De Puerto Montt, me cuentan los parroquianos, es la familia dueña de Colo Colo y los lujosos Enjoy. Y esto se nota: la costanera es limpia, higiénica en su fachada, casi parecida a la de Viña, si no fuera porque este puerto no está planificado para el turismo. Quizá me equivoque, pensando en la Isla Tenglo y Angelmó; pero es como la pesca: se agarra a los turistas que viajan más al sur. Es un paso hacia la carretera Austral, a Chiloé o, directamente, a las salmoneras. A diferencia de Valparaíso —la decimonónica Joya del Pacífico—, hay trabajo. Puerto Montt es un buen lugar para escribir. Se puede apreciar in situ el progreso unido al extractivismo. Basta ver los enormes lomos de salmones en el mercado; el tamaño de esas monstruosidades despierta la sospecha: vaya a saber uno cómo fueron producidos. Y esta es la palabra: producción. Hasta les ahorran el río, llevándolos de un lado a otro en camiones que simulan el viaje contra la corriente. Si se mira a nivel global, Chile entero es una zona de sacrificio. Ni los peces se salvan.

Los territorios antipoéticos son privilegiados para la literatura actual. Así como se dice que existe el poder, también la resistencia; o, así como existe la noche, también las luciérnagas. Como sea desde donde uno quiera inspirarse, la historia reporta una dialéctica, una respuesta contra el curso del mundo. Y la literatura tiene esa frágil potencia: moverse de sitio, abrirse hacia lo otro, oponerse a lo que se tiene como normalizado. Es obvio decirlo, pero la antipoesía surge en un mundo antipoético. En fin. Para volver. Indagando entre los escritores con los cuales alcancé a dialogar, conocí a Víctor Caico, quien mantiene una biblioteca justo arriba de una botillería. Ex poeta y lector gentil, Caico es un personaje clave en Puerto Montt. El año 78 fue invitado al primer congreso de poesía del sur. Pero había un problema: estaba rindiendo el servicio militar.

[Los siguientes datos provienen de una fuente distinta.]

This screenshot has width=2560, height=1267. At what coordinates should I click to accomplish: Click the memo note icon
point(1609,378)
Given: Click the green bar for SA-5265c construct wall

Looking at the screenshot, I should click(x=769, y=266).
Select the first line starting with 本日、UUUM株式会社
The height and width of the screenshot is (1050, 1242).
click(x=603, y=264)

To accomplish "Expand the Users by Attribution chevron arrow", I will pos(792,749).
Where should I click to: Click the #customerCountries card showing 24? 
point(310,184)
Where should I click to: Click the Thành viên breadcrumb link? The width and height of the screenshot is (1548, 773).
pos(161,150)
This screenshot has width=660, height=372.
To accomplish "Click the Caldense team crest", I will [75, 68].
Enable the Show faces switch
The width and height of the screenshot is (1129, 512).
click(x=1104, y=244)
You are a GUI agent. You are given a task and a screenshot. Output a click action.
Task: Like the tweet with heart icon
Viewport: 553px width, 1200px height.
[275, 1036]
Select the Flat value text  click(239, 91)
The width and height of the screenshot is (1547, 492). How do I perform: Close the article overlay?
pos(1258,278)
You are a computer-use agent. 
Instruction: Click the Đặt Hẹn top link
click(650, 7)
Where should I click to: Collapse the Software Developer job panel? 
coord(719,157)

El poeta conscripto tenía ciertas prohibiciones: «en la cama se duerme, no se lee, soldado»; dicho por el instructor en tono de aprendizaje, con las debidas patadas provenientes de nuestra delicadeza prusiana. Los organizadores le mandaron una carta de invitación al regimiento. Es necesario imaginar el temor del joven invitado a un encuentro de poesía bajo dictadura. Pero el conscripto fue…Y así lo conocieron en los setenta: como el poeta soldado.

Visité la biblioteca. Conversamos una hora sobre la literatura de Puerto Montt, historias que si uno no viaja, no conoce. Junto con Jorge Loncón armaron la primera antología de poesía después del golpe. Organizaron encuentros, revistas y homenajes a García Lorca y Neruda. Hay que imaginar (la historia es también imaginación) la importancia que tenían estas figuras como símbolos contra el fascismo. A veces basta celebrar un nombre para testimoniar que se está vivo o, aunque suene paradójico, imponer un silencio bien dicho para responder a los gestos adustos del opresor. Mientras conversábamos llegaron algunos merodeadores: poetas que buscaban usar los computadores de escritorio, imprimir sus escritos y organizar un encuentro en la noche. Creo que Raúl Ruiz decía que los buenos actores son aquellos que se confunden con el decorado: saben cuándo dejar de actuar, salir del protagonismo, convertirse en personajes secundarios, desplazarse como si fueran un elemento más y componer una escena.

Víctor Caico dice que fue escritor, que la poesía lo fue dejando, pero no creo que el poeta soldado la haya excluido de su vida. Una biblioteca justo arriba de una botillería: qué manera de resistir el desastre.

Lo olvidaba: para llegar a Puerto Montt, se entra por la Avenida Salvador Allende.